自治体のデジタル化はどこまで進んでおり、何が課題なのか。都道府県CIOフォーラムが第16回年次総会を2018年8月21~22日、富山市で開催した。初日は、セキュリティ強じん化後の働き方改革とテレワーク・モバイルワークの推進方法や課題を議論。2日目午前は都道府県に策定が義務付けられた官民データ活用推進計画の策定方法と重点施策について、午後は都道府県システムを将来的に共同化・クラウド化する可能性について意見を交換した。

 事前アンケートの結果に基づく議論では、Web会議やテレビ会議の運用でセキュリティ強じん化に伴う支障が出たと回答した団体が、状況を報告した。「仮想デスクトップでは採用したソフトが使えず、インターネット専用端末だけでの利用になった」(新潟県情報政策課の宮典男情報主幹)。

宮 典男氏
宮 典男氏
新潟県 総務管理部 情報政策課 情報主幹

「インターネット接続系に置いたWeb会議ソフトを、庁内から仮想端末で利用している。途中にあるウイルス対策アプリケーションなどが影響し、遅延が発生して使いにくい」(石川県行政経営課の田川進情報システム室長)。

田川 進氏
田川 進氏
石川県 総務部 行政経営課 情報システム室長

 これらの発言を受け神奈川県の市原氏は「ストリーミングと仮想ブラウザやVDIは相性が良くない。Web会議は導入していないが、議会中継で支障が出ている。問い合わせがあった市町村に、クラウドサービス側のビットレートを調整してもらい、使用に耐える品質にできた事例があった」と報告した。京都府はWeb会議の利用を見直す。「テレワークでは家の中が映り込んでしまうなどの理由で利用率が低迷している。在籍状況が分かるチャットソフトへ切り替えを進めている」(政策企画部の原田智情報政策統括監)。

マイナンバーはテレワーク対象外

 事前アンケートでは、テレワークやモバイルワークでセキュリティ強じん化に伴う支障はないという回答が多かった。この点について、総務省の三木氏が見解を述べた。「アクセス先の情報やシステムの機能で影響は大きく変わる。インターネット系へのアクセスなら、特段大きな影響はない。一方、LGWAN系のフォルダに外からアクセスできるかは別の話。市町村では多くのシステムが個人番号系にあるので、外からのアクセスは難しいだろう」。

 神奈川県の市原氏は「個人番号利用事務は、機微な情報を扱うのでLTE接続は許可しない。県税事務所の職員でも、税情報はテレワーク時には見られない」と説明した。

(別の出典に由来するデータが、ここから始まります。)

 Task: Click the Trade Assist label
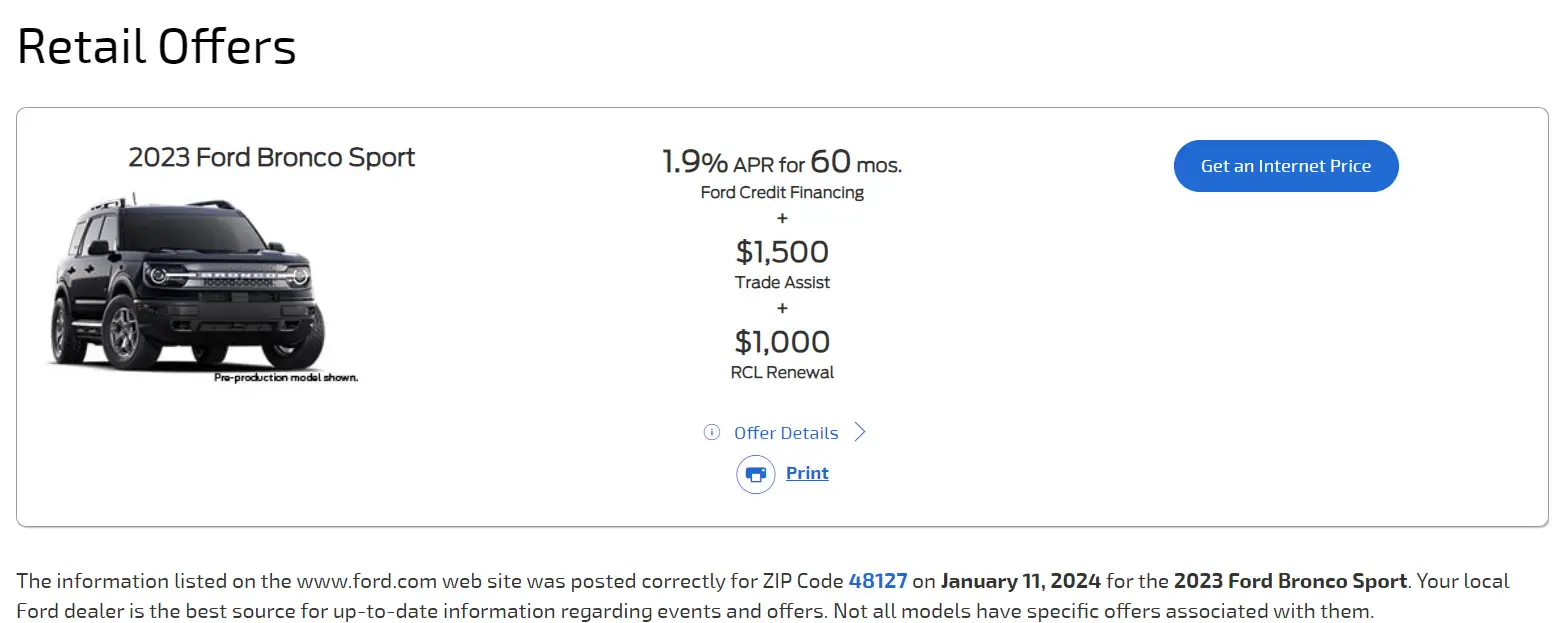[x=782, y=282]
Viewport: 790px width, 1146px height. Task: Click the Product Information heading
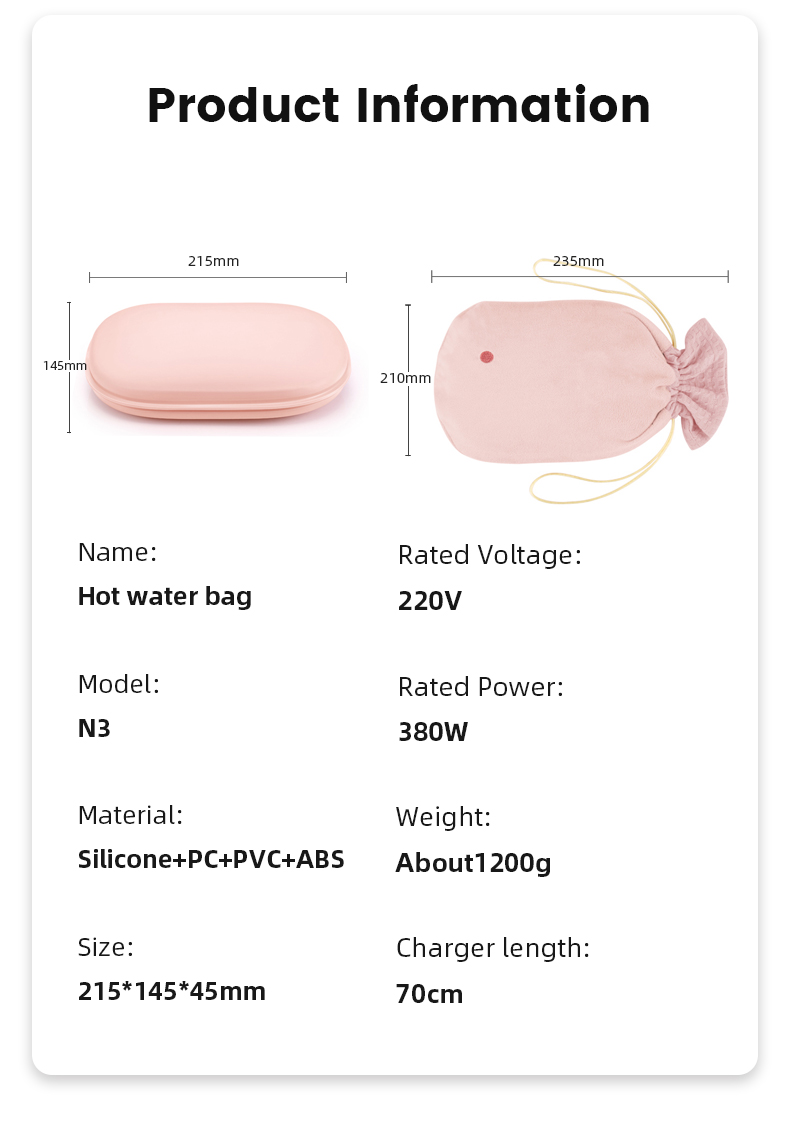(x=398, y=105)
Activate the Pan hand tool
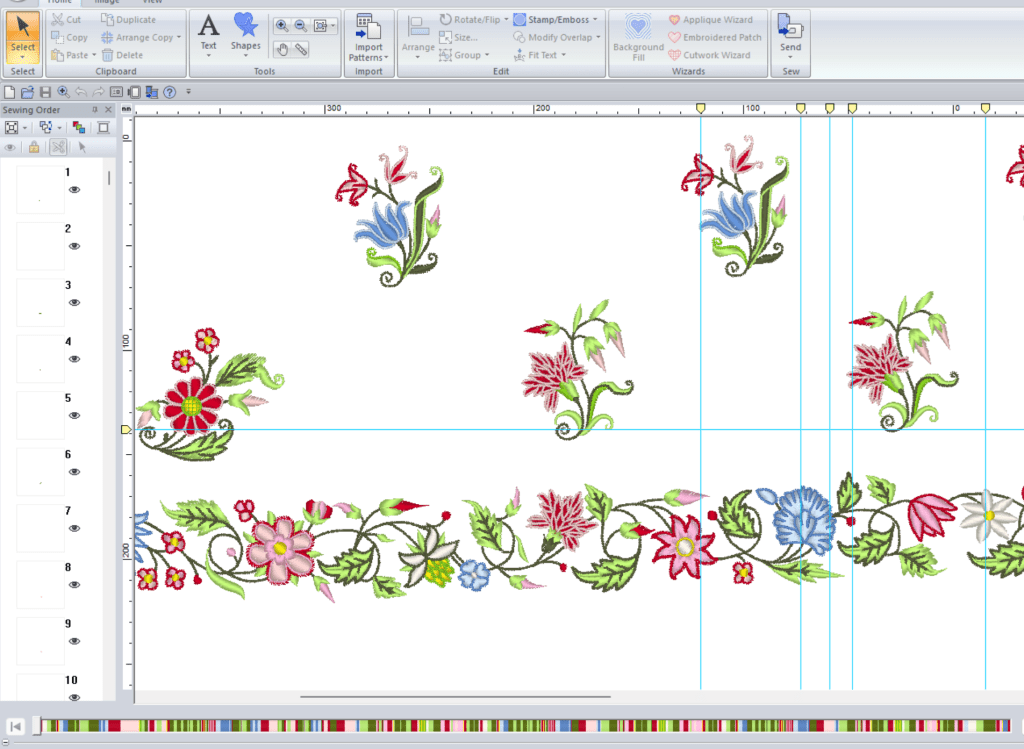 282,48
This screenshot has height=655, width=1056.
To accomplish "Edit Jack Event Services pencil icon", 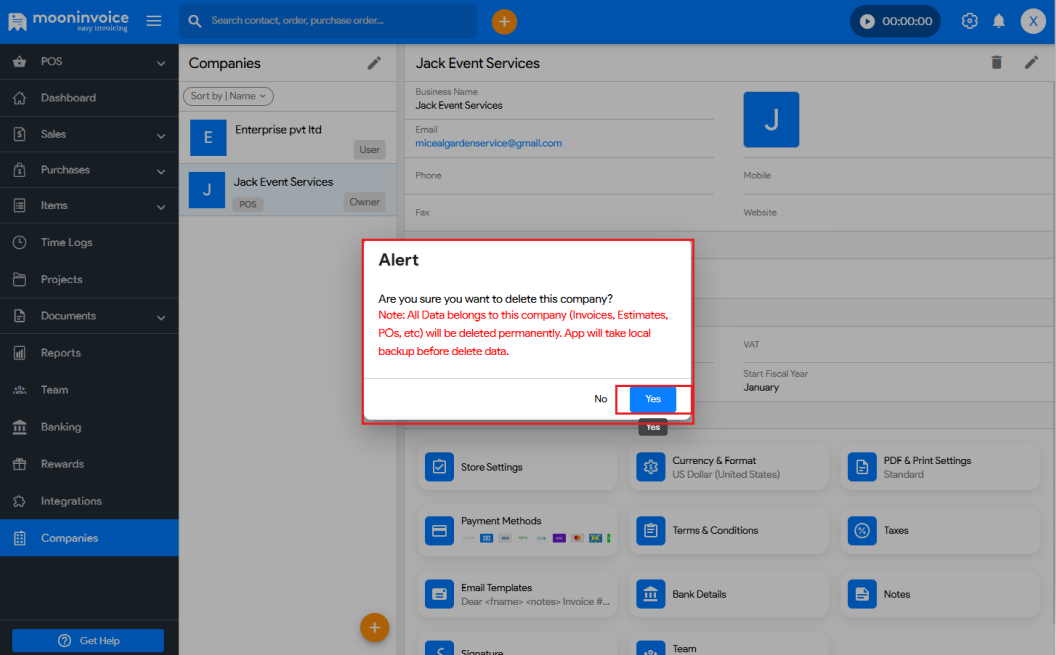I will point(1031,63).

 インターネット接続系に職員端末を寄せた京都府は、LGWAN系には閉域SIMでアクセスする方法を採用している。「在宅勤務者には自宅のPCは使わせず、PCを貸し出している。安全性を考慮し、家庭の無線LANではなくSIMでの閉域通信を利用させている。結果的に職場と同じ環境で仕事ができるため、職員から評価は高い」(原田氏)。